Court Ordered Marriage to Christian Man Recognized (Ha’aretz, 31/05/00)

An Ethiopian immigrant won a lawsuit against the Ministry of Interior in an unprecedented case. The court ordered that her status be changed from “divorced” to “married” and permission be granted for her Christian husband to immigrate under the law of return.

The Ethiopian woman was married to a Christian man in 1983. The couple lived in Sudan for seven years before the husband was drafted into the army and the wife returned to Ethiopia with her eldest daughter. In 1991 the woman requested to immigrate to Israel, at which point she was accidentally written down as divorced. When she arrived in Israel she was sick and pregnant and therefore did not notice the error in her documents.

Since then she has repeatedly tried to convince the Ministry of Interior that she is a married woman, but to no avail. In 1995 she returned to Ethiopia with the intent of gathering all the necessary documents which prove her marriage to the Christian man. When this failed, she decided to sue the Ministry of Interior.

The court decided that it is more important for the two little girls to be near their father, rather than leave them alone with their mother. “The State of Israel considers it of great importance for the woman to be written down as married so as to prevent a situation where the woman might remarry, and then find herself married to two men.”

 

Missionaries Spread Word Through Mail (Yated Ne’eman, 06/06/00)

These religious daily reports on a missionary “cult” that decided to distribute information through local mailboxes. The advertisement was for more information in six different languages, and had no return address on it. The paper claims that the postal authority agreed to place these pamphlets in the mailboxes since the missionaries paid them.

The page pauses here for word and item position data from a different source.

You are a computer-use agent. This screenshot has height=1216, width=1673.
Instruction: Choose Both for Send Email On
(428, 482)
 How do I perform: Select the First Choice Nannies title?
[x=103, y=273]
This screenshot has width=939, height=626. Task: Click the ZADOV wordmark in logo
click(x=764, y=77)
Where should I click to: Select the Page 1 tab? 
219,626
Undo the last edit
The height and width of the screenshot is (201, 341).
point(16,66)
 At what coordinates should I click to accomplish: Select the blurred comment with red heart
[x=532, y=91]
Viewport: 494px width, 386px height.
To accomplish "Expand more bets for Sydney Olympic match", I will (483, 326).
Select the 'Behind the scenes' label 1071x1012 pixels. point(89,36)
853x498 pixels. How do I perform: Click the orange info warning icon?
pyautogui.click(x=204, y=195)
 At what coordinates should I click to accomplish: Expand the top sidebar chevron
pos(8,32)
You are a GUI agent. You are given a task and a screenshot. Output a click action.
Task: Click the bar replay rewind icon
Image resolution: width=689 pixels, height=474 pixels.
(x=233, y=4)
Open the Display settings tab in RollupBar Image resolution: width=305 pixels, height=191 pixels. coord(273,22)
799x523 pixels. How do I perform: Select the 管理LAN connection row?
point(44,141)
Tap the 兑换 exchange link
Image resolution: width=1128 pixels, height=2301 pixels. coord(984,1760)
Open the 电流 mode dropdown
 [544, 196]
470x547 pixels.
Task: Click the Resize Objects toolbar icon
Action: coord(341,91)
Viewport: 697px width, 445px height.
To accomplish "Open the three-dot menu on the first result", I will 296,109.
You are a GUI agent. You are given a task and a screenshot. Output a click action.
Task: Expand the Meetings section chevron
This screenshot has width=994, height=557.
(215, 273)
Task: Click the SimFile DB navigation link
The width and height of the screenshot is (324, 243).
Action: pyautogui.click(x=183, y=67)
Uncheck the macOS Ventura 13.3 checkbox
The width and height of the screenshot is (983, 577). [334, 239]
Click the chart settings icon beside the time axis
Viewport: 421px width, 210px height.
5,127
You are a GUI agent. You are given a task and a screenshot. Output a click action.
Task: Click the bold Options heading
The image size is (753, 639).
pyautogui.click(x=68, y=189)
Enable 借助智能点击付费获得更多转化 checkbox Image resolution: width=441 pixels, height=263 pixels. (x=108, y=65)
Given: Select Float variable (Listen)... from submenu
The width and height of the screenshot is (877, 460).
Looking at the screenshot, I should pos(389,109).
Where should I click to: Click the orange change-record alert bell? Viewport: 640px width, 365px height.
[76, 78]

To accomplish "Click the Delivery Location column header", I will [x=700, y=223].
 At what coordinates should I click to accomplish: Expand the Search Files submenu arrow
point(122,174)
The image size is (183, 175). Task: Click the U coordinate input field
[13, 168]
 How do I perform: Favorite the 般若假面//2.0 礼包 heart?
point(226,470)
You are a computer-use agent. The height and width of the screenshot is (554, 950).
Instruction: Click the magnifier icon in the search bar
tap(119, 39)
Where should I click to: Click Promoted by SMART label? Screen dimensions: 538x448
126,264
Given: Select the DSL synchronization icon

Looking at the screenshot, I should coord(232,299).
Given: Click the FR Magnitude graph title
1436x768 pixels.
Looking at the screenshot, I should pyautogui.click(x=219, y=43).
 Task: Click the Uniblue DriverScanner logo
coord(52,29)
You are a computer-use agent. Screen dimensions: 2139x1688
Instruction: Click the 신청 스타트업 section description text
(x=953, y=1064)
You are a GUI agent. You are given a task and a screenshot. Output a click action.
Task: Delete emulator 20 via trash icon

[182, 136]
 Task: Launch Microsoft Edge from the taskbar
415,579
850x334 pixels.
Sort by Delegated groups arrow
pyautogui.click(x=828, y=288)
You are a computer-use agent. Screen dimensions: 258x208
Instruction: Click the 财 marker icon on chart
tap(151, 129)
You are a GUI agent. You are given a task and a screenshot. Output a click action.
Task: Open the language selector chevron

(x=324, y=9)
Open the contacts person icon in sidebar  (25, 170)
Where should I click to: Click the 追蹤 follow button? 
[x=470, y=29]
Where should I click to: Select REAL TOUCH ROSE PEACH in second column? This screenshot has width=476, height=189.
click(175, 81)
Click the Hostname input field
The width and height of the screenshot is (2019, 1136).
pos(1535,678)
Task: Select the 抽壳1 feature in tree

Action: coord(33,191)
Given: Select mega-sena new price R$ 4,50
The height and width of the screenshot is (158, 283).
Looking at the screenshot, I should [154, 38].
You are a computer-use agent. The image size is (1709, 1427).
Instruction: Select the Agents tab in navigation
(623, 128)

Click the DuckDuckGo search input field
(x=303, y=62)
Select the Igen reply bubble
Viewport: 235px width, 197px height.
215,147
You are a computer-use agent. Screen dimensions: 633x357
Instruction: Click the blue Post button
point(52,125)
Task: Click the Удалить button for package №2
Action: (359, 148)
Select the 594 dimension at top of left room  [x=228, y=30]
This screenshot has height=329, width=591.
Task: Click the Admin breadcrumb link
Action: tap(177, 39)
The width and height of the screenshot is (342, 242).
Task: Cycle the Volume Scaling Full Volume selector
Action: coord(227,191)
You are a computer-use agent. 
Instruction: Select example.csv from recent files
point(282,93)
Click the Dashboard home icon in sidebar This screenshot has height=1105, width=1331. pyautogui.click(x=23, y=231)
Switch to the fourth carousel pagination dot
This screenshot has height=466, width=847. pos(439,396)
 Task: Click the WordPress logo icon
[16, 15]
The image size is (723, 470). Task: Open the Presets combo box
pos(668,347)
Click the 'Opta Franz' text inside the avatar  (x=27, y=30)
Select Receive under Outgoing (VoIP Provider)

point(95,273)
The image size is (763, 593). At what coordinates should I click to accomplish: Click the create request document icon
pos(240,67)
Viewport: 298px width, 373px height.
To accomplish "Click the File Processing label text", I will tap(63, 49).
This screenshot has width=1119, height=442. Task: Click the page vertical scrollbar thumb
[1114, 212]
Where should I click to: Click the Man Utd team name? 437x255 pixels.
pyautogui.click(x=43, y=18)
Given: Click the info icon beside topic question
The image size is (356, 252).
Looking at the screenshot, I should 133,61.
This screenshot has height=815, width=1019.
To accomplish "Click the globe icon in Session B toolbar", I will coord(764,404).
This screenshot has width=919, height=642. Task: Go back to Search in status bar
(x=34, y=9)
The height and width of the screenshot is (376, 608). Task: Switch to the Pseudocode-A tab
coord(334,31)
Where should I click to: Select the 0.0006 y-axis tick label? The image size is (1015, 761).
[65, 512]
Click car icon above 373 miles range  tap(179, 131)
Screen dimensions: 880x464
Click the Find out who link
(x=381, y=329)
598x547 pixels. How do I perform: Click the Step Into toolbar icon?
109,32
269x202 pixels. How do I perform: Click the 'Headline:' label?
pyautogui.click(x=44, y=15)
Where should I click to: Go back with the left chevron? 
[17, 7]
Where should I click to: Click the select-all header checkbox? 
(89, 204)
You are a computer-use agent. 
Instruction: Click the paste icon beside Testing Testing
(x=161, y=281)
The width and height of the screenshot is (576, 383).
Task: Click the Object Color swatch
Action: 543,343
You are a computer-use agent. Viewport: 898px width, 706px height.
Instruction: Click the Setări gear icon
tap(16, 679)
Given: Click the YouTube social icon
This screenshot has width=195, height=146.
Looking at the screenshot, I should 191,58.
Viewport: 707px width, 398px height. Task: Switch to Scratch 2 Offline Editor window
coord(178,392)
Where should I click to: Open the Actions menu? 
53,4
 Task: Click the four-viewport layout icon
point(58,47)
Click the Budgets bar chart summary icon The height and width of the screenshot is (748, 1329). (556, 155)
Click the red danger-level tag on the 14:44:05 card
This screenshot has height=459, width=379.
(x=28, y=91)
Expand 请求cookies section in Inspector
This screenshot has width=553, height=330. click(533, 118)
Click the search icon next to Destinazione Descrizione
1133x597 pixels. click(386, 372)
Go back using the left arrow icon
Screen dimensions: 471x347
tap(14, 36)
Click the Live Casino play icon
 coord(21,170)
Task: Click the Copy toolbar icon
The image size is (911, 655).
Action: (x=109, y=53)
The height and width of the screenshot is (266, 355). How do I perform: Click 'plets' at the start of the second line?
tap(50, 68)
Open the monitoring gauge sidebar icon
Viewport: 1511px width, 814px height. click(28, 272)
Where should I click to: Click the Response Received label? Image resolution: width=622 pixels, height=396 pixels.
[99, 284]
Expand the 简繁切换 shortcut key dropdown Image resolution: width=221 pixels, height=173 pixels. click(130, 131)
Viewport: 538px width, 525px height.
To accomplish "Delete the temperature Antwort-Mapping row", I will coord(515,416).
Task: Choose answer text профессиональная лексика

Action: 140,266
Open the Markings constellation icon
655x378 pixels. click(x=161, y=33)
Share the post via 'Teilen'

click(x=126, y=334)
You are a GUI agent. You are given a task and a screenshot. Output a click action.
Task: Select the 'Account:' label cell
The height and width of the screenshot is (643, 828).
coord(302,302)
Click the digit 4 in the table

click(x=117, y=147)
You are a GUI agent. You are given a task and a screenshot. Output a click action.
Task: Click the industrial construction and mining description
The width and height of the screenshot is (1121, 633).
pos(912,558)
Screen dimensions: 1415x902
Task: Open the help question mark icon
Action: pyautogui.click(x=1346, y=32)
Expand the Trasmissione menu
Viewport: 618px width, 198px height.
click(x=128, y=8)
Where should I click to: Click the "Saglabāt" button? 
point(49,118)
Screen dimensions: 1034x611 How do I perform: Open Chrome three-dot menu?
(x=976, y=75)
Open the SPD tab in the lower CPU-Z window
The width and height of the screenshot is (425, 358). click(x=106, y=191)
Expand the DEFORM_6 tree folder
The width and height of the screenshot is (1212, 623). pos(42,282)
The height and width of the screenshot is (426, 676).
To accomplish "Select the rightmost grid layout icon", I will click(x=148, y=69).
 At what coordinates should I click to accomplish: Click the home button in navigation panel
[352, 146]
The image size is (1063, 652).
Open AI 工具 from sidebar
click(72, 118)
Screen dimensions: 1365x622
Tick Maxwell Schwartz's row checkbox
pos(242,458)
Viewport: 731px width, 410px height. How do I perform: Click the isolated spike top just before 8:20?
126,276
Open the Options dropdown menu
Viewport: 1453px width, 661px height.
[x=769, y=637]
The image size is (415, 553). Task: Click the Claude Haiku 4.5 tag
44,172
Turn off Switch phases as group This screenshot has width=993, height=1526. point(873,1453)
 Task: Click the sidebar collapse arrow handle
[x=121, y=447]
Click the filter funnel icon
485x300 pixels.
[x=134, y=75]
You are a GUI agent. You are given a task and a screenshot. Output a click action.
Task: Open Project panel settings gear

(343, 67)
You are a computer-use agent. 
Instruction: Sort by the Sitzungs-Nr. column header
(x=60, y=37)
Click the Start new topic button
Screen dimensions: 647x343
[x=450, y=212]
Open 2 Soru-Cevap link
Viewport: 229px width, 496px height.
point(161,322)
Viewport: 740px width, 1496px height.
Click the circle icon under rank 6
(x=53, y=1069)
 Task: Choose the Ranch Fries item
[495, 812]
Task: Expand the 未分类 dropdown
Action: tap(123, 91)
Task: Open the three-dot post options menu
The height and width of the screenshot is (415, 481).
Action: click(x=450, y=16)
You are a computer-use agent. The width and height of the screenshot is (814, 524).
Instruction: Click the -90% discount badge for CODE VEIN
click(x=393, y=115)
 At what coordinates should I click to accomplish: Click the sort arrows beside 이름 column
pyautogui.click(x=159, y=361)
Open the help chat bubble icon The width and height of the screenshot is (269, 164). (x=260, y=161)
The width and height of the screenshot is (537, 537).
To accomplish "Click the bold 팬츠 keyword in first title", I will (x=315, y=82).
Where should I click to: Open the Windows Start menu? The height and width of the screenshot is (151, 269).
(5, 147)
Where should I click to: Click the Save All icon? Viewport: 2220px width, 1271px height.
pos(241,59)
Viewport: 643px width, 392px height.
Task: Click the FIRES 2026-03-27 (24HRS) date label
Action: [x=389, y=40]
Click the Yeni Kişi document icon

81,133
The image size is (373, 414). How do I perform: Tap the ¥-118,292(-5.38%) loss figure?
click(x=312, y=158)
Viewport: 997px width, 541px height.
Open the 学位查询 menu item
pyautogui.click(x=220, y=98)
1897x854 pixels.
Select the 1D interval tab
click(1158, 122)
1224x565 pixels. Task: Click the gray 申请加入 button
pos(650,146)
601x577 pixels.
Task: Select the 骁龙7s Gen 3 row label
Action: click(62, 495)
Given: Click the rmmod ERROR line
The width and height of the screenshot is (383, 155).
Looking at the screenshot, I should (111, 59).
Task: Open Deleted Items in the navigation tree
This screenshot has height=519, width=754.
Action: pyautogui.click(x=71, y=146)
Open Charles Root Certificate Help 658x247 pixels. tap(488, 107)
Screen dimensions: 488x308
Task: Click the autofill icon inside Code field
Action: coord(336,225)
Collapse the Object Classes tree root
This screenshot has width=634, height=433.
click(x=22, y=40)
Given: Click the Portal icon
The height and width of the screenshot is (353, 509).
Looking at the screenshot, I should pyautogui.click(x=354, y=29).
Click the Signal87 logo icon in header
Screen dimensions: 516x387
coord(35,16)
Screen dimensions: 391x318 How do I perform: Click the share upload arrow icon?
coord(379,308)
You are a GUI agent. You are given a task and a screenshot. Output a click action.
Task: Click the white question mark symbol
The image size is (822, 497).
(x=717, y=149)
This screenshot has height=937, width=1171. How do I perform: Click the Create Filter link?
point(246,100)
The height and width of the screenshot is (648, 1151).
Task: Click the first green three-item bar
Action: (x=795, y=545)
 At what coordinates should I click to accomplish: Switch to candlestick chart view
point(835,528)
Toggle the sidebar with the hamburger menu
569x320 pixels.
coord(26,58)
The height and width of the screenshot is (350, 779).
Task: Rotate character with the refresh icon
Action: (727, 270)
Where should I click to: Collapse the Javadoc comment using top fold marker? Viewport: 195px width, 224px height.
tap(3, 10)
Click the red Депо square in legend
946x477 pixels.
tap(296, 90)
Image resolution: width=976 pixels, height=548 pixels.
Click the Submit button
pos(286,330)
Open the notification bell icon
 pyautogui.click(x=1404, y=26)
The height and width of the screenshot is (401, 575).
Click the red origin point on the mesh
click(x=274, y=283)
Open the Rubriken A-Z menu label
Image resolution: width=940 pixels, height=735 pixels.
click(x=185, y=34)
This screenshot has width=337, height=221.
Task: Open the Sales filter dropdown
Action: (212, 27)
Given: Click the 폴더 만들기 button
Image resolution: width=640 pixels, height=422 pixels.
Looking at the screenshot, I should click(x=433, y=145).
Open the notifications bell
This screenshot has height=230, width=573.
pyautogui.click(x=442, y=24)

A local rabbi told of his shock at receiving such things in his mailbox. “There are innocent Jews who might be tempted and order this material. Then they will fall drastically.”

 

Three Months in Prison for Distribution of Missionary Material (Yated Ne’eman, 06/06/00)

Knesset member, Rabbi Gafni, handed in a law proposal which states that missionary work through the mail should be prevented. “Whoever distributes material through mail boxes, fax, email or any other way that might be considered proselytizing … without the consent of the recipient, will be sentenced to three months in prison.”

Large Cross Placed on Atlit Chair (Yated Ne’eman, 08/06/00)

People driving on the coastal road were surprised to discover that someone had placed a large cross on the famous “Atlit Chair.” The chair, made of stone and strategically placed on a high spot, has been on exhibition for years. This religious daily claims it received many complaints from people who drove by the offensive cross that day.

Woman Agrees to Marry Rapist if He Converts to Christianity (Ma’ariv, 12/06/00)

A 39 year old man asked a young woman if she would escort him home since he wasn’t feeling well. The woman agreed and walked him home. Not long after, he jumped on her, beat her, and brutally raped her.

The young woman filed a complaint at the local police station. The suspect was arrested. When taken to court the young woman confronted her rapist, and he, in return offered to marry her if she dropped the charge. Much to everyone’s surprise the young woman agreed to marry him if he promised to convert to Christianity.

Stubborn Fight Against the Tel Aviv Soul Hunters (Hamodia, 12/06/00)

Yad L’achim has discovered yet another missionary ploy. Every week the Messianic Jewish cult brings together a number of children for the purpose of convincing them to convert to Christianity.

Yad L’achim gathered around the building in anger and were stunned to see a number of children walk out after their “lesson.” Their distress comes as a result of the devastating work taking place in south Tel Aviv, where many people have already fallen victim to the missionaries there.

Yad L’achim reports that it has changed its tactics for this case, and is planning on protesting outside the building each week, crying the Shema and talking to the children who are falling prey to the missionaries.

When the missionaries saw the success of the activists they began hurling things at them, and even threatened to kill one of them. The activist was quick to file a complaint at the local police station.